Inside Llewyn Davis'de bir Coen biraderler (Joel & Ethan) filminde karşılaşabileceğiniz her şey mevcut: Kameranın çevresinden hiç eksik olmadığı zavallı bir karakter, absurd bir mizahla harmanlanmış hüzün, hâliyle kış ve alabildiğine beyaz bir çevre.. Biraderler sinema çizgilerini her daim basmakalıp öğelerin dışında tutmayı tercih edip, öykülerini sıradışı bir çerçeveye oturtmuşlardır. Konu aldıkları olaylar her an her yerde karşımıza çıkabilecekler olaylar olmadığı gibi bunun yanı sıra zamandan da bağımsızdırlar. Buradan çıkarımla Coen'lerin dünyalarını hangi zaman dilimi üzerine oturturlarsa oturtsunlar, hayatın sillesini ağzına ağzına vurduğu bir karakteri kara mizahı ve hüznü eksik etmeden izleyici için her daim ortalık yerde bırakırlar. Öznemiz Llewyn Davis oluyor burada.
Evet, Justin Timberlake'in hayat verdiği Jim ve Carey Mulligan'ın canlandırdığı Jean ya da biraderlerin olmazsa olması John Goodman'ın bedeninde can bulan Roland Turner gibi renkli karakterlerle bezeli de olsa bu isimler arka planda Llewyn'in bir başınalığına, çaresizliğine ve meteliksizliğine karşı birer saygı duruşu gibiler.
Başladığım yere dönecek olursam, filmin henüz ilk sahnesiyle içe işleyip izleyiciyi yakaladığının altını önemle çizmek gerekiyor. Biraderlerin hemen hemen tüm işlerinde karşımıza çıkan beyaz ve soluk gri ton yine bir kış hikâyesinin içine çekileceğimizin habercisi oluyor adeta. Coen'ler bu kez bizi 1960'lı yılların başına, Amerika'da her gün biraz daha sevilen halk müziği dönemine götürüp bırakıyorlar. Yetenekli fakat bir o kadar meteliğe kurşun sıkan avare hâliyle adını duyurma hayalleri peşindeki karakterimiz Llewyn Davis'in en büyük sıkıntısı kendisine şöhret basamaklarını tırmandıracak karizmadan yoksun oluşudur.
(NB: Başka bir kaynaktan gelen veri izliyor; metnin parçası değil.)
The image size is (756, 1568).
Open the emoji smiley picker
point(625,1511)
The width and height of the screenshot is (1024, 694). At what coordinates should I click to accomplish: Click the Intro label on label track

Çağırıldıkça sahne aldığı müzik kulübünden cebine kalanlar soğuk havada ısınmasına yardımcı olacak bir palto almasına bile yetmediği gibi gecelerini de onun varlığından rahatsızlık duyan ve bunu belli etmekte dahi çekinmeyen "dostlarının" yanında geçirebilirse kendini şanslı saymaktadır. Oradan oraya sürüklenirken sahip olduğu şey gitarı, tek dostuysa kazara kucağında buluverdiği kedidir. Jim'in ayarladığı kısa süreli bir işte kendine yer bulur ve stüdyoya girerler. Fakat önden 200$ alabilmek için stüdyo kayıtlarındaki tüm telif haklarından vazgeçer. Bu aynı zamanda stüdyoya girdiği gibi çıkması anlamına da gelmektedir. Bu andan itibaren Llewyn'in cebindeki 200$ ile yeteneğinin peşinde sürüklendiği ve kalıcı bir iş bulma umuduyla geçen bir haftalık tuhaf yolculuklar silsilesi bekler izleyiciyi.
Inside Llewyn Davis'te abartıya pek fazla kaçılmamış, sade bir anlatım göze çarpıyor. Yalnız ağır ilerleyen, içerdiği müzikler kadar indie ruhu taşıyan ve neredeyse her anı bu müziklerle bezenmiş olan böylesi bir yol filminin pek çokları tarafından sıkıcı bulunabileceği de bir gerçek. Fakat zaten kendi izleyici kitlelerini oluşturmuş iki yönetmen/senaristten bahsediyoruz. Hâl böyleyken biraderlerin filmlerinin anaakım sinema izleyicisi için fazla iyi kaçacağını söylemek abes kaçmaz sanırım.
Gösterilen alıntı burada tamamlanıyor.